:: Stored records

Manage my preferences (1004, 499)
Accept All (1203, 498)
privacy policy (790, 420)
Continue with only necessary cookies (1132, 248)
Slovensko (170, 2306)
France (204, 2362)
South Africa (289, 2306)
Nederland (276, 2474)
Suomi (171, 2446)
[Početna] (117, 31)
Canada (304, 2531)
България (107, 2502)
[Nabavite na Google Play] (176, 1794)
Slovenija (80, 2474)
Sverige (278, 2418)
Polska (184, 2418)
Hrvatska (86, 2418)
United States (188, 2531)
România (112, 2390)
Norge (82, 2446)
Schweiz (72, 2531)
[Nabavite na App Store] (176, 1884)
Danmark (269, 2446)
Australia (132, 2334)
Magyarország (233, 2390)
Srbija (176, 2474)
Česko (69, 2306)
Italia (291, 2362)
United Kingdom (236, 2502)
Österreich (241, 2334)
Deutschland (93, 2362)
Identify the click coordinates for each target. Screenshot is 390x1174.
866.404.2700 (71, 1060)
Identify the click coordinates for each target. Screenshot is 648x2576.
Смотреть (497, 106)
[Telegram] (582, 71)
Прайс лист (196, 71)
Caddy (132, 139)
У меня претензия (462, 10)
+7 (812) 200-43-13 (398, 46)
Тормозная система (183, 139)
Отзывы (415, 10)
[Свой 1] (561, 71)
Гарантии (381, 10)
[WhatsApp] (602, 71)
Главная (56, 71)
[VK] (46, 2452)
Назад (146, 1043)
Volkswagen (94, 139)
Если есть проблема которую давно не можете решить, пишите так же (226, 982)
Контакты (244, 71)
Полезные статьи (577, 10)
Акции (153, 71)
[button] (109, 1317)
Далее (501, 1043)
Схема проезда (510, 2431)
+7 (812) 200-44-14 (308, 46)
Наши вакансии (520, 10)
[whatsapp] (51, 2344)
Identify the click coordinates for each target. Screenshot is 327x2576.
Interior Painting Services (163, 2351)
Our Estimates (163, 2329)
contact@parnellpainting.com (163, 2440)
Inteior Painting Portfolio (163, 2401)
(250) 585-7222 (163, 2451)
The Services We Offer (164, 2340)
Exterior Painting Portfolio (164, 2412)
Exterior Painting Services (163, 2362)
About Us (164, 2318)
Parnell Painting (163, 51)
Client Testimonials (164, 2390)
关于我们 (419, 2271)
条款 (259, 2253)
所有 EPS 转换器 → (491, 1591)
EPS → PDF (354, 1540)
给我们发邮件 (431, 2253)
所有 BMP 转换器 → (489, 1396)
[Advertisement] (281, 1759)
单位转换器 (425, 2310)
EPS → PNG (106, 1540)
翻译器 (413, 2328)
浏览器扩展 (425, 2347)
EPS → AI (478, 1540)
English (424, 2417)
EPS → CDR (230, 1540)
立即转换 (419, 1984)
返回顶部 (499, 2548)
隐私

::::

> [Goal]: Could you turn all of the data above into a numbered list, leaving out any blank lines?

> [The completed task]:
1. Manage my preferences (1004, 499)
2. Accept All (1203, 498)
3. privacy policy (790, 420)
4. Continue with only necessary cookies (1132, 248)
5. Slovensko (170, 2306)
6. France (204, 2362)
7. South Africa (289, 2306)
8. Nederland (276, 2474)
9. Suomi (171, 2446)
10. [Početna] (117, 31)
11. Canada (304, 2531)
12. България (107, 2502)
13. [Nabavite na Google Play] (176, 1794)
14. Slovenija (80, 2474)
15. Sverige (278, 2418)
16. Polska (184, 2418)
17. Hrvatska (86, 2418)
18. United States (188, 2531)
19. România (112, 2390)
20. Norge (82, 2446)
21. Schweiz (72, 2531)
22. [Nabavite na App Store] (176, 1884)
23. Danmark (269, 2446)
24. Australia (132, 2334)
25. Magyarország (233, 2390)
26. Srbija (176, 2474)
27. Česko (69, 2306)
28. Italia (291, 2362)
29. United Kingdom (236, 2502)
30. Österreich (241, 2334)
31. Deutschland (93, 2362)
32. Identify the click coordinates for each target. Screenshot is 390x1174.
33. 866.404.2700 (71, 1060)
34. Identify the click coordinates for each target. Screenshot is 648x2576.
35. Смотреть (497, 106)
36. [Telegram] (582, 71)
37. Прайс лист (196, 71)
38. Caddy (132, 139)
39. У меня претензия (462, 10)
40. +7 (812) 200-43-13 (398, 46)
41. Тормозная система (183, 139)
42. Отзывы (415, 10)
43. [Свой 1] (561, 71)
44. Гарантии (381, 10)
45. [WhatsApp] (602, 71)
46. Главная (56, 71)
47. [VK] (46, 2452)
48. Назад (146, 1043)
49. Volkswagen (94, 139)
50. Если есть проблема которую давно не можете решить, пишите так же (226, 982)
51. Контакты (244, 71)
52. Полезные статьи (577, 10)
53. Акции (153, 71)
54. [button] (109, 1317)
55. Далее (501, 1043)
56. Схема проезда (510, 2431)
57. +7 (812) 200-44-14 (308, 46)
58. Наши вакансии (520, 10)
59. [whatsapp] (51, 2344)
60. Identify the click coordinates for each target. Screenshot is 327x2576.
61. Interior Painting Services (163, 2351)
62. Our Estimates (163, 2329)
63. contact@parnellpainting.com (163, 2440)
64. Inteior Painting Portfolio (163, 2401)
65. (250) 585-7222 (163, 2451)
66. The Services We Offer (164, 2340)
67. Exterior Painting Portfolio (164, 2412)
68. Exterior Painting Services (163, 2362)
69. About Us (164, 2318)
70. Parnell Painting (163, 51)
71. Client Testimonials (164, 2390)
72. 关于我们 (419, 2271)
73. 条款 (259, 2253)
74. 所有 EPS 转换器 → (491, 1591)
75. EPS → PDF (354, 1540)
76. 给我们发邮件 (431, 2253)
77. 所有 BMP 转换器 → (489, 1396)
78. [Advertisement] (281, 1759)
79. 单位转换器 (425, 2310)
80. EPS → PNG (106, 1540)
81. 翻译器 (413, 2328)
82. 浏览器扩展 (425, 2347)
83. EPS → AI (478, 1540)
84. English (424, 2417)
85. EPS → CDR (230, 1540)
86. 立即转换 (419, 1984)
87. 返回顶部 (499, 2548)
88. 隐私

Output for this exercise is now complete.